**** Dataset records ****
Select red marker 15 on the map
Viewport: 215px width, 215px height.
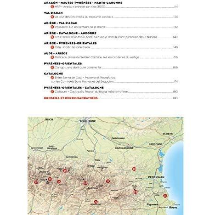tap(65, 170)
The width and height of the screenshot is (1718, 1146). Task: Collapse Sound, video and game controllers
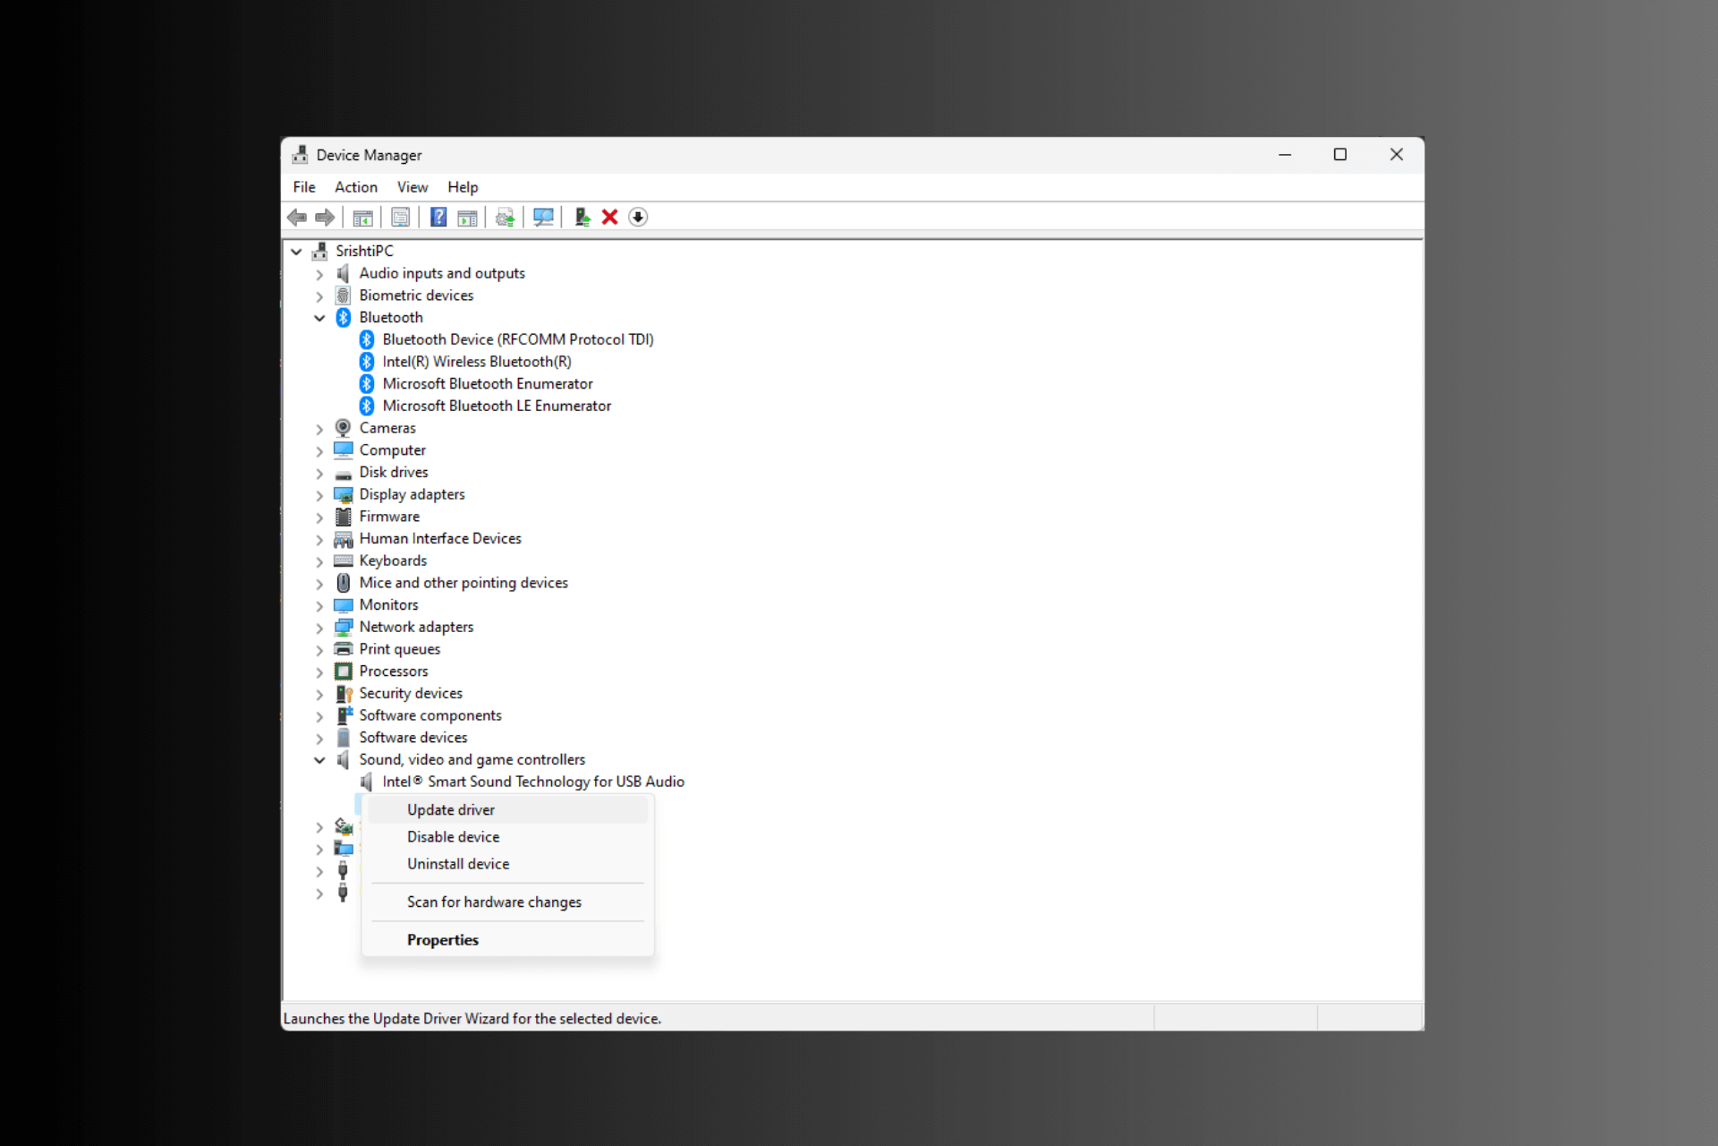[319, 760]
****
Copy the text of every item above word for word, and leave out the pictures.

Select red marker 15 on the map
Viewport: 215px width, 215px height.
tap(65, 170)
The width and height of the screenshot is (1718, 1146). Task: Collapse Sound, video and game controllers
[319, 760]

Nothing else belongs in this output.